When these types of results arise, the finger of blame points directly at the manager and captain. Jordan Henderson is currently in possession of the armband, but by no means does that mean he should be held solely responsible for the poor on-field leadership. The word 'team' encompasses all in sundry and not just one player.
Currently Liverpool has a very passive and mild mannered squad. They are too 'nice' and accepting of their fate, frequently losing the main areas that decide these types of games like 50/50 balls and dealing effectively with set-pieces.
The team also lacks what some may describe as a 'hard bastard' to shake them out of their malaise.
This is not down to Henderson to fill that role. He has his hands full in trying to set the professional standard required of the team and aiming to push them to victory.

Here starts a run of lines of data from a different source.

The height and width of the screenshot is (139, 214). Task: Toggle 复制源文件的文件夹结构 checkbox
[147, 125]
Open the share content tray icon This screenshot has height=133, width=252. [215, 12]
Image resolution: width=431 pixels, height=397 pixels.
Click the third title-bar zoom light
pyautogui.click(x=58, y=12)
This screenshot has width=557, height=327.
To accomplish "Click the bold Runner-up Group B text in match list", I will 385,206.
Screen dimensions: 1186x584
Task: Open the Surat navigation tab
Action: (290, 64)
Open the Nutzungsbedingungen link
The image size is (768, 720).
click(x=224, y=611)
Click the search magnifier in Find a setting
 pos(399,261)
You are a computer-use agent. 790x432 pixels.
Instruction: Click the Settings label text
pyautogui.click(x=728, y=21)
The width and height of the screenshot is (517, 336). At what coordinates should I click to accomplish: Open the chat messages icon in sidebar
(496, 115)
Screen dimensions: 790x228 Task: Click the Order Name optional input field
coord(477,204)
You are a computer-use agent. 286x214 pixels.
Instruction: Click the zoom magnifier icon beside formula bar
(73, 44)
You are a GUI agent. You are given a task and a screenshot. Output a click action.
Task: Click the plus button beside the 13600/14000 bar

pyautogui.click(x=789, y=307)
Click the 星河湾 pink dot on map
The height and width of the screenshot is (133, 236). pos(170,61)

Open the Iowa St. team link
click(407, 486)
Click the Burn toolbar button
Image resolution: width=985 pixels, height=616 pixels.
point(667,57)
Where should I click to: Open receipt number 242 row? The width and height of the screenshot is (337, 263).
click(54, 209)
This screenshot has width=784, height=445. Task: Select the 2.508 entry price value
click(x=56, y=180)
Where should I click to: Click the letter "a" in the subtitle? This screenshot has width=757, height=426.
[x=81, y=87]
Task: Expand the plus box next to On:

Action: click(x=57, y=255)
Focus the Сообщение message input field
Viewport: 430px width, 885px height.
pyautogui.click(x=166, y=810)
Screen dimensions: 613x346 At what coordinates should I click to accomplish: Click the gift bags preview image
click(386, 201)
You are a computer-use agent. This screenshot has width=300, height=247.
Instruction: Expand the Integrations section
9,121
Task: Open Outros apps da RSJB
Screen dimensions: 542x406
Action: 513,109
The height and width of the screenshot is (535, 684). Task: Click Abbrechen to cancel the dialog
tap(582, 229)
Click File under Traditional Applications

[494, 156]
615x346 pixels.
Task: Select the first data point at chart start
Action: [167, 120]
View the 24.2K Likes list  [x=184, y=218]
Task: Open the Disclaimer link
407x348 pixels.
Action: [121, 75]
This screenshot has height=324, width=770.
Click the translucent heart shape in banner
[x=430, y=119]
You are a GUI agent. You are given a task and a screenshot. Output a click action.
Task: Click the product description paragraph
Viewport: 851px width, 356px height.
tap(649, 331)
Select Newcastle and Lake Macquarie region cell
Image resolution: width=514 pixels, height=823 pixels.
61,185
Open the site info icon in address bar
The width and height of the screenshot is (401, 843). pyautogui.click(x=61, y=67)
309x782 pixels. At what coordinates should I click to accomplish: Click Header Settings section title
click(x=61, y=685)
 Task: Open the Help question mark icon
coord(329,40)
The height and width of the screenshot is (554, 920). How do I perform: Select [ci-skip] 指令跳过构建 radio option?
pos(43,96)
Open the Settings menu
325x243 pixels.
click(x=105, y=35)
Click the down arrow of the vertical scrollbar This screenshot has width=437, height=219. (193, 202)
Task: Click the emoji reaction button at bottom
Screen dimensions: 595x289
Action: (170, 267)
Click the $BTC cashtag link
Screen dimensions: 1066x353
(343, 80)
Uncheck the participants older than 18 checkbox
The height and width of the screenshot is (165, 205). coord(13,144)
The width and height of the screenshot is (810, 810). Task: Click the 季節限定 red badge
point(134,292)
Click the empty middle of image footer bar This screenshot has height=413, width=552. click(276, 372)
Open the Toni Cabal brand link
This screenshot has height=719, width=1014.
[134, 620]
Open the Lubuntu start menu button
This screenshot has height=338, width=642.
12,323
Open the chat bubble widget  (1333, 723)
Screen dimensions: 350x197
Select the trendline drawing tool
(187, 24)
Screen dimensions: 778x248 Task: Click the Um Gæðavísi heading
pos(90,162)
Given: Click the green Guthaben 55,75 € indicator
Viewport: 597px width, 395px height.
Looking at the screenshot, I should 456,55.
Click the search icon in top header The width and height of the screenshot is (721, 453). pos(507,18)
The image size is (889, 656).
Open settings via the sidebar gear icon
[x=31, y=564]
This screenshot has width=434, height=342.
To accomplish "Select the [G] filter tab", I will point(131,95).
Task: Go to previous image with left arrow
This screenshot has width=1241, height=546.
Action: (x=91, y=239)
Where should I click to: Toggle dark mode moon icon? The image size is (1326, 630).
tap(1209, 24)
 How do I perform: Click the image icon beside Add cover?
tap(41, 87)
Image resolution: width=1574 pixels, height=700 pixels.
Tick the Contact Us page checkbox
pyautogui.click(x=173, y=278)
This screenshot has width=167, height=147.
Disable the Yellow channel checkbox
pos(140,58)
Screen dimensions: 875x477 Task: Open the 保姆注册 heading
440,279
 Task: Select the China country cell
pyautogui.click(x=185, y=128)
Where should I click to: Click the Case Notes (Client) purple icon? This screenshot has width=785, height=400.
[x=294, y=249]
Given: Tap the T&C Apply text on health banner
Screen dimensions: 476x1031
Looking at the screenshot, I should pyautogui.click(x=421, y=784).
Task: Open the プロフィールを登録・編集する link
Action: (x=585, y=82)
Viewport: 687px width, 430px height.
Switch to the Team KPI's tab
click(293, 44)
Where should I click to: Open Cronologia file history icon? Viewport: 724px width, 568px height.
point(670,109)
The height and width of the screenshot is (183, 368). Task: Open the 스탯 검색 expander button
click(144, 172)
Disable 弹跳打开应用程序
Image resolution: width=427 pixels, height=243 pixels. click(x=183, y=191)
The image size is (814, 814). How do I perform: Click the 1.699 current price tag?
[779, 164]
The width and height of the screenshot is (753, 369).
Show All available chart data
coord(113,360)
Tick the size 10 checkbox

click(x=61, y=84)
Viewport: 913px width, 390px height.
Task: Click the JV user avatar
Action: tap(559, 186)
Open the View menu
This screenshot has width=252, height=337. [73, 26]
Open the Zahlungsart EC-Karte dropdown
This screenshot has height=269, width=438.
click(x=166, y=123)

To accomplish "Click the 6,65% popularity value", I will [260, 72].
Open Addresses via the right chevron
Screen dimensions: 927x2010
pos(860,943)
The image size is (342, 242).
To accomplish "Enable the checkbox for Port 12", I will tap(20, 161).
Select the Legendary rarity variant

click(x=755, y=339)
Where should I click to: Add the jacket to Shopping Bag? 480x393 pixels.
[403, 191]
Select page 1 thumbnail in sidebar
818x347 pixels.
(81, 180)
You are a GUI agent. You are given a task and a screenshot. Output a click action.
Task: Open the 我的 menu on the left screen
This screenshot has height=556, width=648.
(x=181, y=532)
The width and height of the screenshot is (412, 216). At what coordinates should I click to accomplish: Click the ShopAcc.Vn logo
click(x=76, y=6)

While he doesn't have the 'aura' that other captains have had in the past, the last two managers have seen fit to appoint him, and keep him in the role.
While Henderson may not be the inspiring leader that many would expect this club to have, it is hard to find exactly what the alternatives are in the current squad and there indeed underlines the issue in a nutshell.
There is a great deal of Premier League experience with James Milner, Adam Lallana, Nathaniel Clyne, Dejan Lovren, Lucas Leiva and the oft-injured Daniel Sturridge just a few names which come to mind.
While they are solid professionals, none of them strike you as the type of player that will make an impression on the opposition that says 'we are ready for the fight.'
Steven Gerrard had an edge to his game in the early part of his captaincy, before settling down to become a great all-round player. However Gerrard was fortunate that he had players to speak their mind with actions and words.
Jamie Carragher, Javier Mascherano, Luis Suarez, Xabi Alonso and Dirk Kuyt certainty didn't mind mixing it up with their opponents. While Alonso and Suarez had a great deal of finesse and class to their game, they were far from shy in putting their foot in, tracking back and winning the ball for their team.
Carragher, Mascherano and Kuyt were the 'pitbulls' in the key areas of the pitch, rarely coming off with a clean playing strip and quite often bearing scars from the battle.
The trio may not have always been on the winning side, but you knew they spilt every last ounce of blood for the team.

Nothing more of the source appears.